**RECORDS PROVIDED**
···
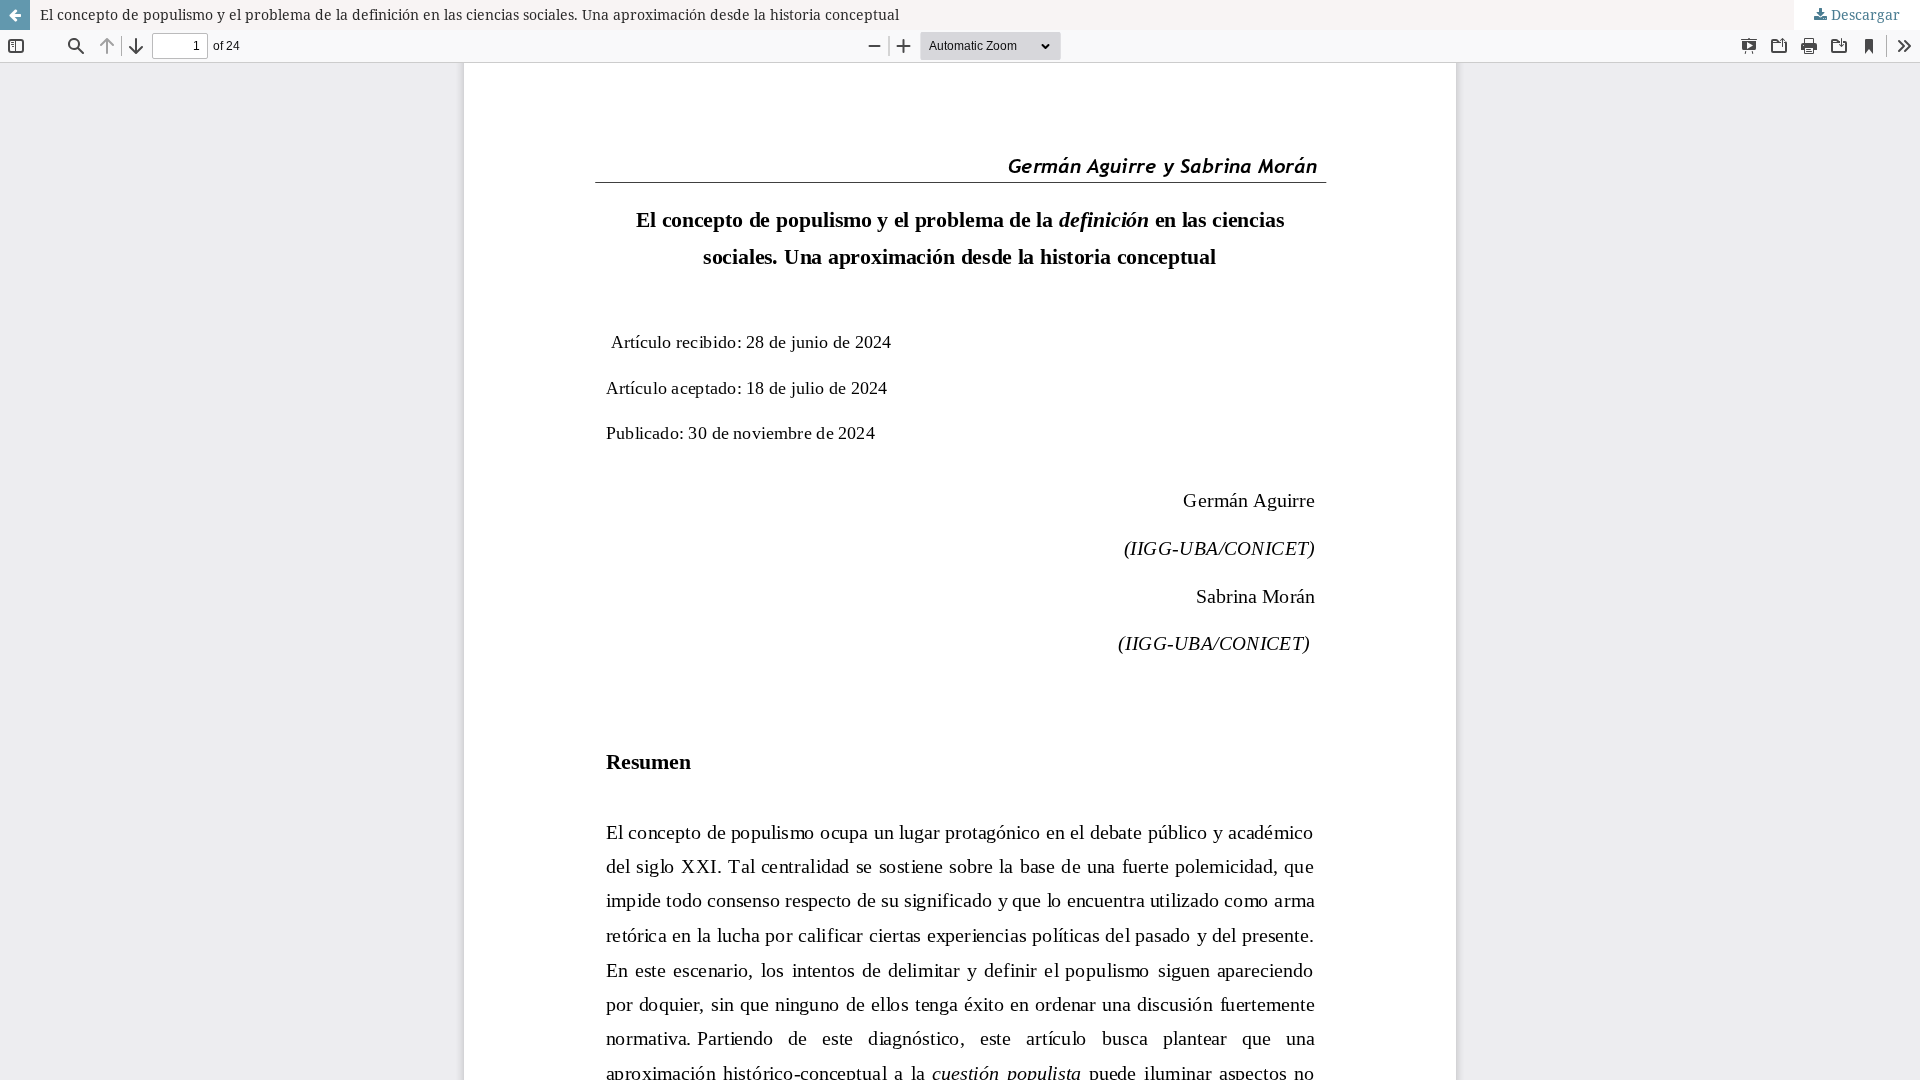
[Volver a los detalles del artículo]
···
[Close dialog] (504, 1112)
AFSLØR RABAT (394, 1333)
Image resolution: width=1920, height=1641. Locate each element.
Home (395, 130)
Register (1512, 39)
···
**TASK DETAILS**
Could you write out, exactly as they stand, only the lines above that begin at the line with "AFSLØR RABAT (394, 1333)" and stop after the line with "Register (1512, 39)"?

**SOLUTION TO THIS PROBLEM**
AFSLØR RABAT (394, 1333)
Image resolution: width=1920, height=1641. Locate each element.
Home (395, 130)
Register (1512, 39)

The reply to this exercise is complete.